Teonna Rainwater Has Potential to Be '1923's Most Intriguing Character — Who Plays Her?
Published Dec. 18 2022, 3:23 p.m. ET
Teonna Rainwater lives in the 1920s, a Native American at a boarding school for Native American girls. Little more than a religious concentration camp, the boarding school is administered by white Catholics from the turn of the century who punish any step out of line severely. While 1923 is a show about the Dutton family, we get shots of Teonna's harrowing story in the C plot. Teonna's family is supposedly en route to a designated place for natives, but she fears they never made it and that she's on her own. Who's the actress playing Teonna?

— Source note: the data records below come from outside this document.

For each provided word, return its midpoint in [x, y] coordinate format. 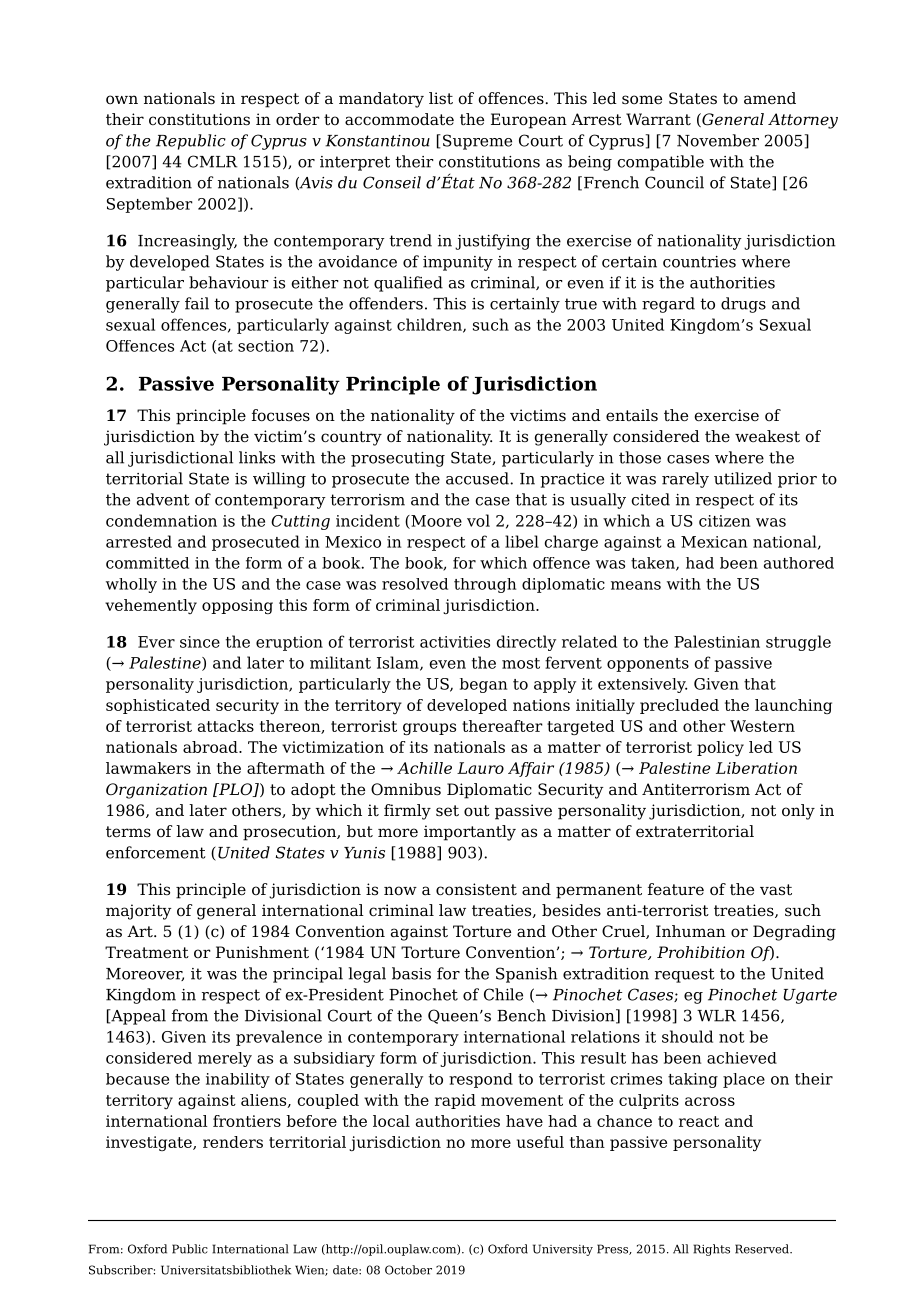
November [718, 140]
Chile [503, 994]
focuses [281, 415]
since [200, 642]
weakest [767, 436]
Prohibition [701, 952]
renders [233, 1142]
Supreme [477, 142]
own [122, 99]
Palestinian [717, 641]
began [483, 685]
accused [478, 478]
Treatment [147, 952]
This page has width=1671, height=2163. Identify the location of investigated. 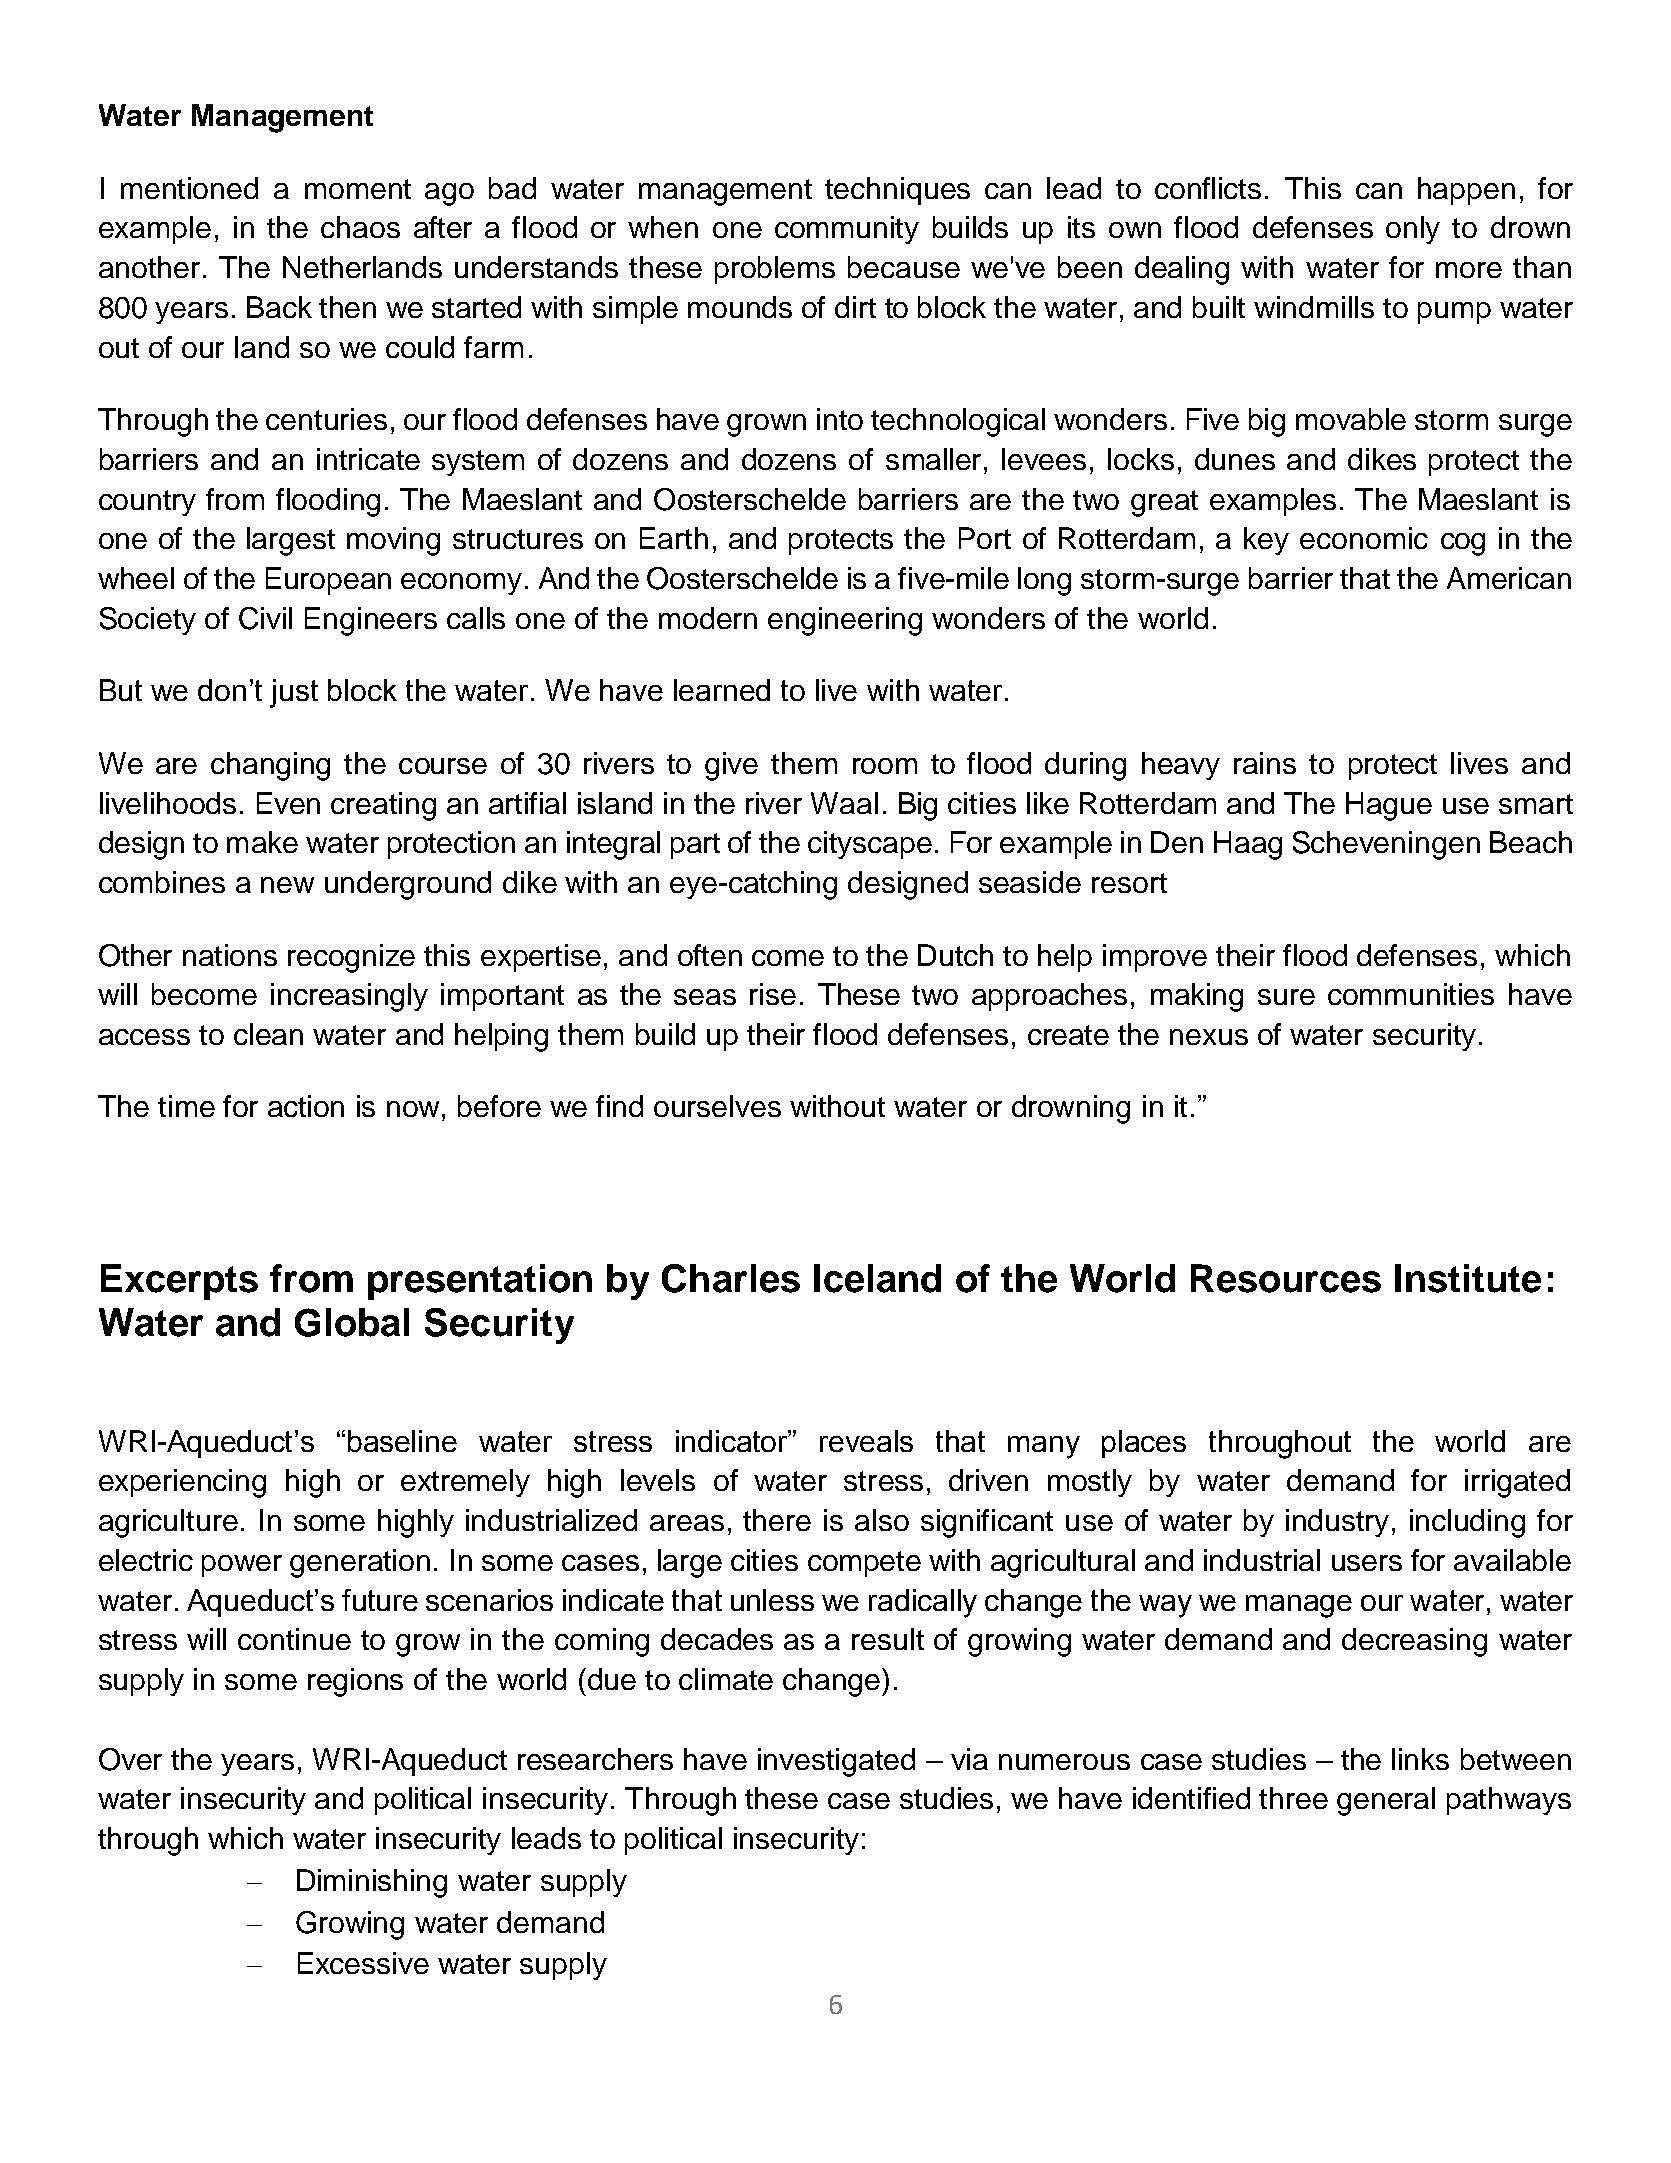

While Teonna is relentlessly beaten by a nun, we find by the end of the first episode that the nun is also being abused by her superior, Father Renaud. So the nun is a subject to trauma from the patriarchal church and Teonna is in turn being abused by the nun who's projecting her own mistreatment on to the people she's meant to be teaching. Father Renaud at first seems on Teonna's side, but it isn't long before he's whipped the back of Teonna's legs so bad that she gets scars.
Teonna Rainwater is played by actor Aminah Nieves.

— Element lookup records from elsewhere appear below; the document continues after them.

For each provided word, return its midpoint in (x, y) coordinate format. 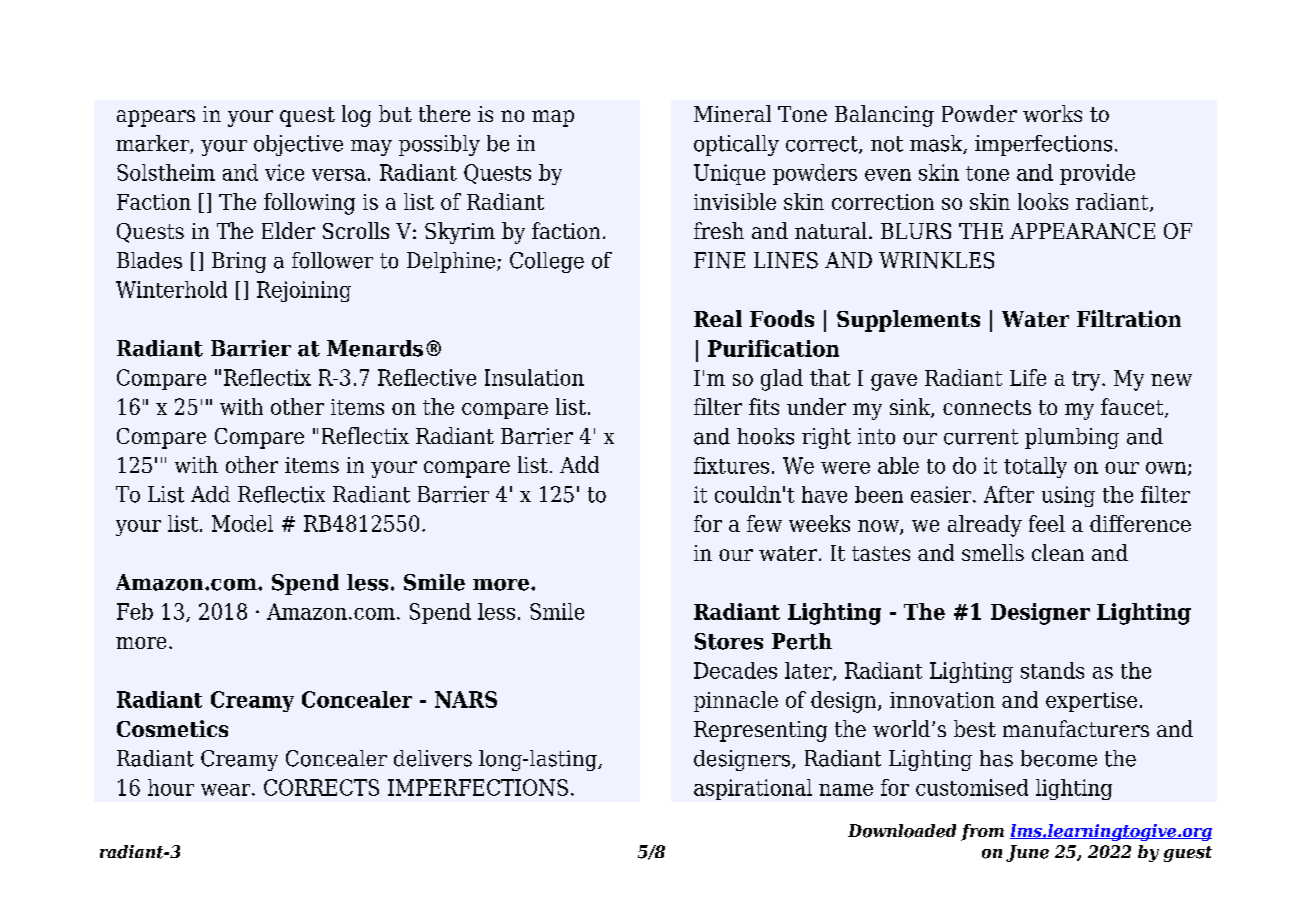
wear (227, 790)
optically (736, 145)
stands (1052, 670)
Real (718, 318)
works (1052, 113)
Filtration (1129, 318)
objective (298, 145)
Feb (135, 611)
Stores (729, 641)
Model (242, 523)
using (1068, 496)
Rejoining (304, 291)
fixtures (731, 465)
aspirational (753, 789)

Teonna Rainwater is played by Aminah Nieves. Her career began only a year ago, but she's been in the V/H/S/99 series. The 31-year-old from Indiana has appeared in only three projects prior to this one, but she's in a position to have the most engaging character arc in a series that includes the likes of Harrison Ford and Helen Mirren.
The Dutton's may be the backbone of the plot, as well as the protagonists, but Teonna offers a unique slice of life that shows the world as experienced by a young native American girl back then.
There are all kinds of symbolism in the dynamic of the Father, the nun, and Teonna that parallels with the historic treatment of Natives. Father Renaud acts with impunity because he's the one with mandated power, a power that's kept in place through fear and violence. He instills fear in the nun, as well as the rest of his staff and the students through the threat of capital punishment. Meanwhile, all of his students aren't white, and with the religious and racist zealotry of a 1920s Catholic he and his administration punish the girls more because of their brown skin than anything else.
Teonna Rainwater has to get out of that hellish school, one way or another. For one thing, she has people she needs to make sure are okay. For another, there's no way any person could stay sane while in the 'care' of Father Renaud.
Following her story will either take us on a ride across the country to find her family or keep us gripped as she tries to break free from the school. At the moment, it seems like she's gearing up to make a break for it.